He was born near Newcastle, in Staffordshire, of an ancient family22 whose state was very considerable; but he was the youngest of eleven children, and being, therefore, necessarily destined to some lucrative employment, was sent first to school, and afterwards to Cambridge23, but with many other wise and virtuous men, who, at that time of discord and debate, consulted conscience, whether well or ill informed, more than interest, he doubted the legality of the government, and, refusing to qualify himself for publick employment by the oaths required, left the university without a degree; but I never heard that, the enthusiasm of opposition impelled him to separation from the church.
By this perverseness of integrity he was driven out a commoner of nature, excluded from the regular modes of profit and prosperity, and reduced to pick up a livelihood uncertain and fortuitous; but it must be remembered that he kept his name unsullied, and never suffered himself to be reduced, like too many of the same sect, to mean arts and dishonourable shifts. Whoever mentioned Fenton, mentioned him with honour.

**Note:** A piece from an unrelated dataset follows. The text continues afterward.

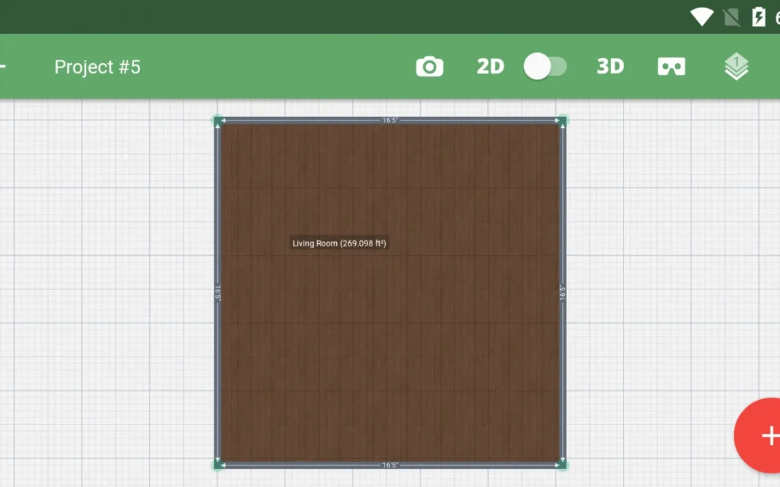Tap the Wi-Fi status icon
780x487 pixels.
pos(701,17)
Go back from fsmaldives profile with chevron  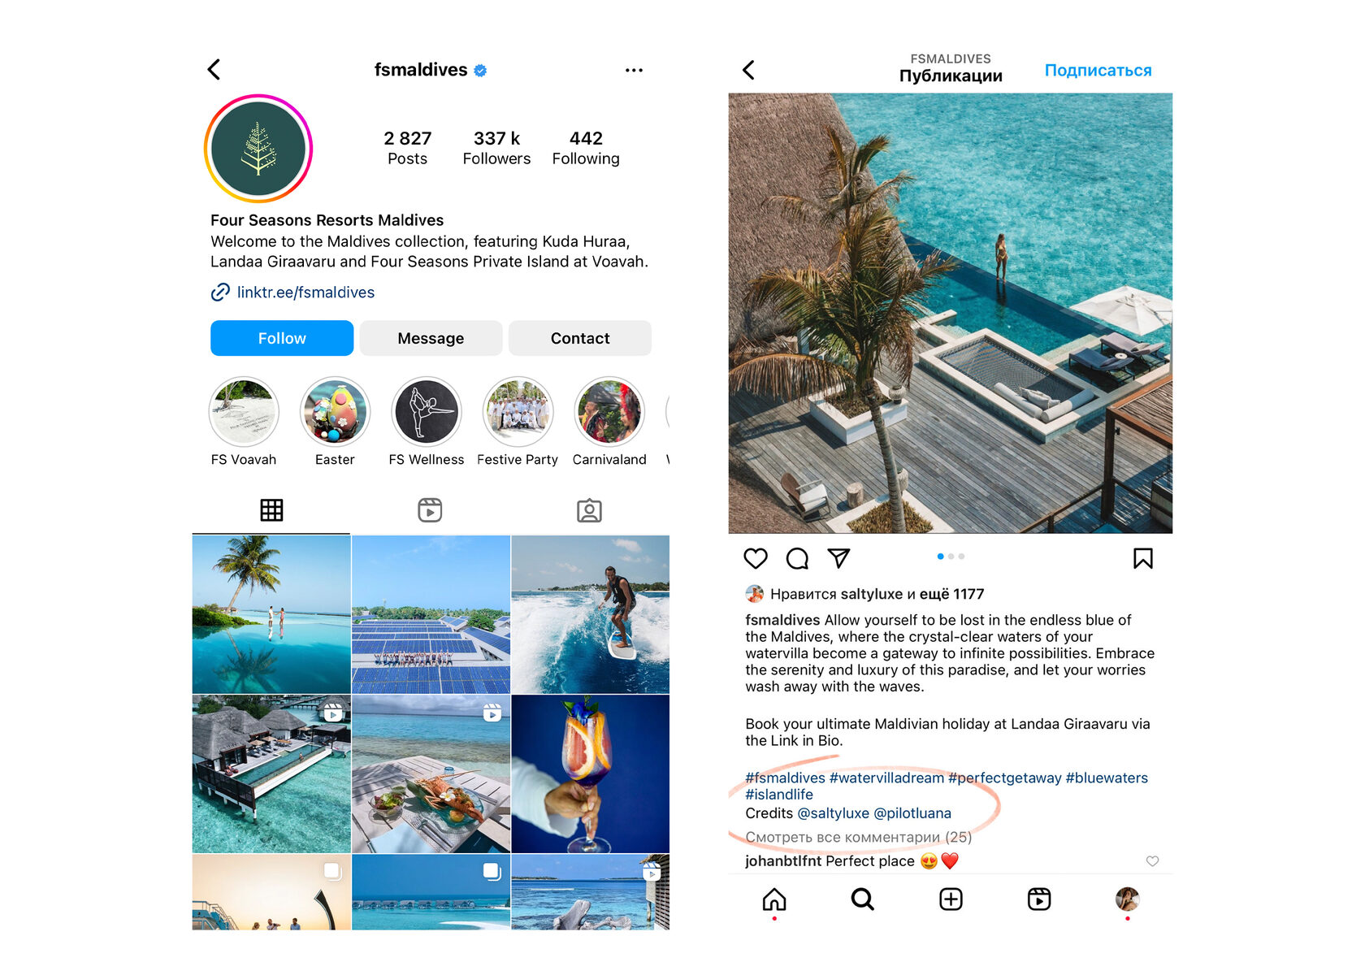(214, 70)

The life that passes in penury must necessarily pass in obscurity. It is impossible to trace Fenton from year to year, or to discover what means he used for his support. He was awhile secretary to Charles, earl of Orrery in Flanders, and tutor to his young son, who afterwards mentioned him with great esteem and tenderness. He was, at one time, assistant in the school of Mr. Bonwicke, in Surrey; and at another kept a school for himself at Sevenoaks, in Kent, which he brought into reputation; but was persuaded to leave it, 1710, by Mr. St. John, with promises of a more honourable employment.
His opinions, as he was a nonjuror, seem not to have been remarkably rigid. He wrote with great zeal and affection the praises of queen Anne, and very willingly and liberally extolled the duke of Marlborough when he was, 1707, at the height of his glory.

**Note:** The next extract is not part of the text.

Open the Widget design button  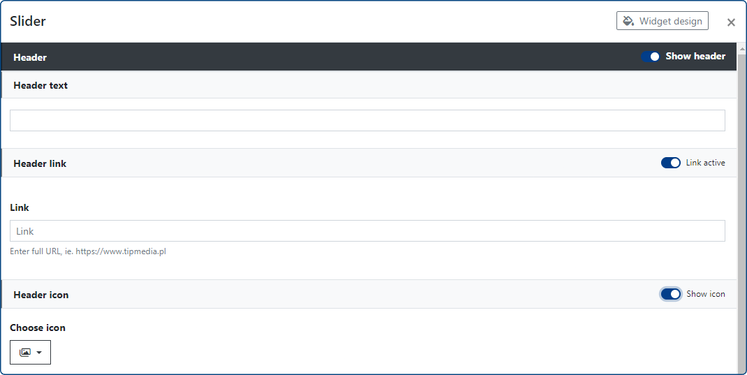click(x=663, y=21)
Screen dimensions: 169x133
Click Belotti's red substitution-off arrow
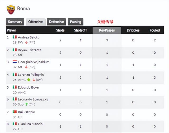pyautogui.click(x=26, y=42)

He expressed still more attention to Marlborough and his family by an elegiack pastoral on the marquis of Blandford, which could be prompted only by respect or kindness; for neither the duke nor dutchess desired the praise, or liked the cost of patronage.
The elegance of his poetry entitled him to the company of the wits of his time, and the amiableness of his manners made him loved wherever he was known. Of his friendship to Southern and Pope there are lasting monuments.
He published, in 170724 a collection of poems.
By Pope he was once placed in a station that might have been of great advantage. Craggs, when he was advanced to be secretary of state, about 1720, feeling his own want of literature, desired Pope to procure him an instructer, by whose help he might supply the deficiencies of his education. Pope recommended Fenton, in whom Craggs found all that he was seeking. There was now a prospect of ease and plenty, for Fenton had merit, and Craggs had generosity; but the smallpox suddenly put an end to the pleasing expectation.
When Pope, after the great success of his Iliad, undertook the Odyssey, being, as it seems, weary of translating, he determined to engage auxiliaries. Twelve books he took to himself, and twelve he distributed between Broome and Fenton: the books allotted to Fenton were the first, the fourth, the nineteenth, and the twentieth. It is observable, that he did not take the eleventh, which he had before translated into blank verse; neither did Pope claim it, but committed it to Broome. How the two associates performed their parts is well known to the readers of poetry, who have never been able to distinguish their books from those of Pope.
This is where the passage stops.